DATA SUPPLIED:
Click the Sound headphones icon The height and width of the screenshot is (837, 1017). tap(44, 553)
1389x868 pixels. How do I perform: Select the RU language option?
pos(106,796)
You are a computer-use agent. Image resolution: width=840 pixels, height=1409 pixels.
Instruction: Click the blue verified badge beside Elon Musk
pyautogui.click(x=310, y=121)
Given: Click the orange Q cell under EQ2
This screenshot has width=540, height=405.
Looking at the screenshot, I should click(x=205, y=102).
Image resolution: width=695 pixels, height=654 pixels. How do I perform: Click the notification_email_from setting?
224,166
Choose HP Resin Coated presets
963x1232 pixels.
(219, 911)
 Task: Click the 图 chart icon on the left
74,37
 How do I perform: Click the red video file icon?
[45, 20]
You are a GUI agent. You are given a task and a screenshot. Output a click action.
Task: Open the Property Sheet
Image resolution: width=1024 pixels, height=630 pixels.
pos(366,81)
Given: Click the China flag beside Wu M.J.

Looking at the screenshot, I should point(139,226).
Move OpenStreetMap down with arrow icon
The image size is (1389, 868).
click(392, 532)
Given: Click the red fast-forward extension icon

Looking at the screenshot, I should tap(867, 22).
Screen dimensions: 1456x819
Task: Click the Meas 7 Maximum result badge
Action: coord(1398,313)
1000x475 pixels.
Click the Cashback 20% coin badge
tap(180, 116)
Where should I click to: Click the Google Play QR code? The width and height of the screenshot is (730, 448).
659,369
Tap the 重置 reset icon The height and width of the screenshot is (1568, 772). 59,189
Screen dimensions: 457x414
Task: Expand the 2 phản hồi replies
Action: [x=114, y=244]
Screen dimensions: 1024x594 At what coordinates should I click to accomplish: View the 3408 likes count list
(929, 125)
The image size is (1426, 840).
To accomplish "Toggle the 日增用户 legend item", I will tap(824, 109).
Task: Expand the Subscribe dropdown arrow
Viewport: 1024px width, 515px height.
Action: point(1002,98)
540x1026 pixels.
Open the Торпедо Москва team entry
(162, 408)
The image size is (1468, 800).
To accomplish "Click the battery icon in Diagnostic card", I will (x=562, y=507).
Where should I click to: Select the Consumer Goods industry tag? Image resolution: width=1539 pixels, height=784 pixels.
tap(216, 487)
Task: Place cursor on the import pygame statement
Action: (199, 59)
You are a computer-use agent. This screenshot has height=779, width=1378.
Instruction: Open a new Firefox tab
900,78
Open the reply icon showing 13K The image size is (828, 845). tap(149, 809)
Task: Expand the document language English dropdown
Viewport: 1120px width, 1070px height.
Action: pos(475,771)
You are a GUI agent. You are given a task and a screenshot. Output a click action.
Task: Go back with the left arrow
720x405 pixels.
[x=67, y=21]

THE TASK: Copy the lines of the records above verbatim, starting at the line that contains "Task: Click the 图 chart icon on the left" and ending at the line that contains "click(392, 532)".

RESULT FOR THIS TASK:
 Task: Click the 图 chart icon on the left
74,37
 How do I perform: Click the red video file icon?
[45, 20]
You are a GUI agent. You are given a task and a screenshot. Output a click action.
Task: Open the Property Sheet
Image resolution: width=1024 pixels, height=630 pixels.
pos(366,81)
Given: Click the China flag beside Wu M.J.

Looking at the screenshot, I should point(139,226).
Move OpenStreetMap down with arrow icon
The image size is (1389, 868).
click(392, 532)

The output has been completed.